|
Catching the industry's eye
“I've been contacted by Anthropolgie, Henri Bendel's in New York and Hallmark,” Zurcher says. “They're checking us out, saying ‘We're watching you to see what your designers are doing.'” Media fashionistas are standing at attention, too, as both shopscadonline.com and the Atlanta store have been highlighted in publications from Vogue to Lucky to Southern Living, as well as Martha Stewart's new magazine, Blue Print. The domestic maven even listed shopSCAD one of her top 100 favorite Web sites to visit.

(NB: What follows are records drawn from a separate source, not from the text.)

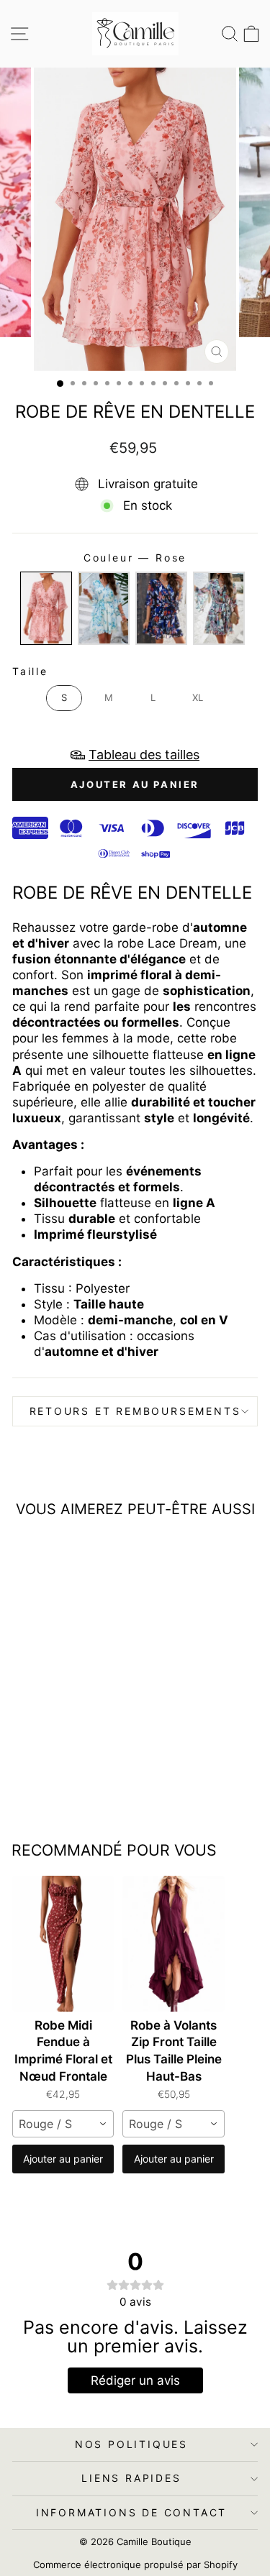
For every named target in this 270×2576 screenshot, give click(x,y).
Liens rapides (131, 2478)
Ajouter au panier (63, 2159)
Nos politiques (131, 2444)
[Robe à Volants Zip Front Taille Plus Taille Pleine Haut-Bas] (173, 1944)
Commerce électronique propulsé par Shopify (135, 2564)
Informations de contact (131, 2512)
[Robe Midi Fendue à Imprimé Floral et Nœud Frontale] (63, 1944)
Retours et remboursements (135, 1411)
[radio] (46, 608)
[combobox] (63, 2123)
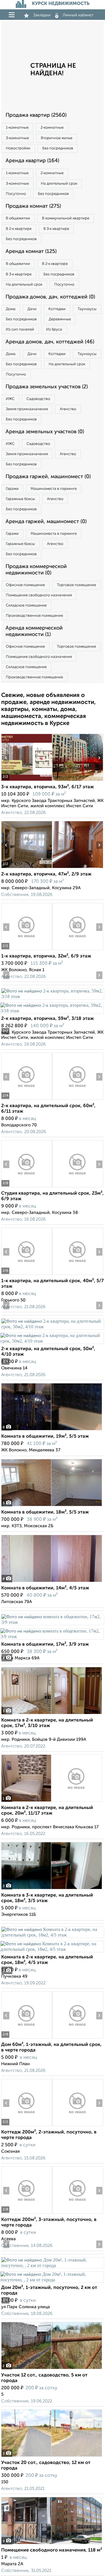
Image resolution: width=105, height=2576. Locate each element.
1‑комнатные (17, 128)
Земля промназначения (27, 409)
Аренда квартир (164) (32, 160)
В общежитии (18, 218)
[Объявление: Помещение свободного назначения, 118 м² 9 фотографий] (51, 2544)
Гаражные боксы (20, 499)
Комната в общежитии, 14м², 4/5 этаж (45, 1588)
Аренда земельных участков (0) (45, 431)
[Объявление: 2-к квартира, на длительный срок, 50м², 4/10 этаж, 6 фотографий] (52, 1326)
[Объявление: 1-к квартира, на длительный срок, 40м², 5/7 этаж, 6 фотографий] (26, 1274)
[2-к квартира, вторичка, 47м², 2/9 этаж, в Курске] (26, 868)
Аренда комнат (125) (31, 251)
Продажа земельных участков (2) (47, 386)
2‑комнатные (52, 128)
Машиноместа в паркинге (54, 489)
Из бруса (54, 329)
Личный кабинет (78, 15)
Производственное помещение (34, 616)
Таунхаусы (87, 309)
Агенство (68, 409)
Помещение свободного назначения (39, 595)
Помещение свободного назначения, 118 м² (51, 2550)
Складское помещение (26, 605)
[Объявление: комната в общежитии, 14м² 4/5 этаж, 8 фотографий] (51, 1581)
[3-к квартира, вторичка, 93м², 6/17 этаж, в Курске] (26, 780)
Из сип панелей (20, 329)
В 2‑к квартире (19, 229)
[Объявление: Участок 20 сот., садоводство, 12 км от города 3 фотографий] (51, 2456)
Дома (10, 309)
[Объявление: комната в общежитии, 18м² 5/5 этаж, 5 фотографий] (51, 1506)
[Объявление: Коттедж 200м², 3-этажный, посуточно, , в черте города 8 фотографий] (26, 2213)
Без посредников (57, 148)
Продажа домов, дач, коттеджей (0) (50, 297)
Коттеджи (57, 309)
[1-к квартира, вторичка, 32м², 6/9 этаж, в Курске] (26, 950)
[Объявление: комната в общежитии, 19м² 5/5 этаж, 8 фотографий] (51, 1430)
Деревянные (60, 319)
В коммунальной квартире (65, 218)
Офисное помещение (25, 585)
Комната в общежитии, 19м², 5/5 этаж (45, 1436)
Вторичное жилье (56, 138)
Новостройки (18, 148)
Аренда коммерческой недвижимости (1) (34, 631)
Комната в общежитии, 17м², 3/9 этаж (45, 1644)
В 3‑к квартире (56, 229)
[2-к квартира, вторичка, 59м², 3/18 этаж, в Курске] (52, 996)
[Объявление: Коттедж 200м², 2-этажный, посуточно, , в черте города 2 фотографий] (26, 2126)
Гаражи (12, 489)
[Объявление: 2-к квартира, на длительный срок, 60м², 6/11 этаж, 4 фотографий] (26, 1099)
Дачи (31, 309)
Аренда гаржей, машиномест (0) (46, 521)
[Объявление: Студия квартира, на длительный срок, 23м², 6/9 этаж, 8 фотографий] (26, 1187)
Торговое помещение (76, 585)
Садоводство (38, 399)
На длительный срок (59, 184)
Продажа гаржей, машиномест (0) (48, 476)
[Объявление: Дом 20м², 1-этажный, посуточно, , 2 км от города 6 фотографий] (52, 2265)
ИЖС (10, 399)
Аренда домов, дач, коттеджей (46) (50, 342)
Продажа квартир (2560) (36, 115)
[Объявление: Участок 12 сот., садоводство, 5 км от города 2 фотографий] (51, 2369)
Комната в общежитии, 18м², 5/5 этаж (45, 1512)
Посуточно (16, 194)
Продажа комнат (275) (33, 206)
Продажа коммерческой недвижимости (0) (36, 570)
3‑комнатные (17, 138)
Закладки (41, 15)
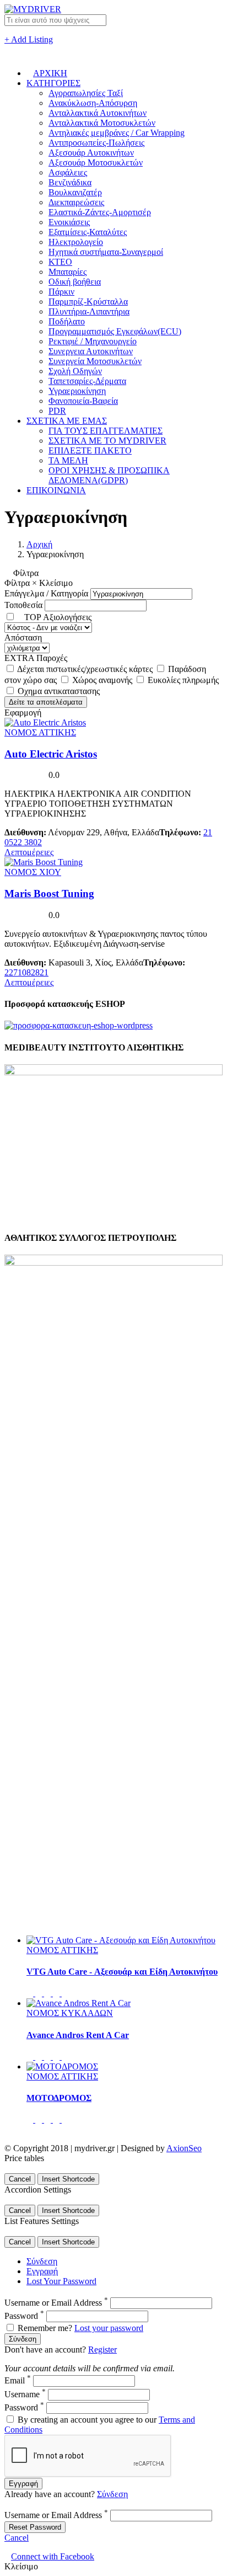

Zurcher's secret? “We're willing to take more risks,” she says. “Other stores have an influx of mass-produced market items every few months, but we get limited edition items every single week—the byproduct of the artists' class creations.” Two of her biggest sellers are paintings and jewelry. “We excel in those because both are on the cutting edge of art and fashion.”
The upside, of course, is that while the word artist is usually connotative of starving, shopSCAD is positioning its artists to expand their reach (as well as their financial well-being). Faculty member Pamela Wiley recently sold her pillow designs to Anthropologie. And soon after carrying Claire Sanchez's handbags in the store, her wares were featured in Vogue. “Today, the Sanchez name is popping up all over the country,” Zurcher says.
Which is all the reward Zurcher needs: “I love working with artists and I love watching an uncertain student gain confidence in a piece they weren't sure of,” she says. “To see that come to fruition—well, it's incredible.”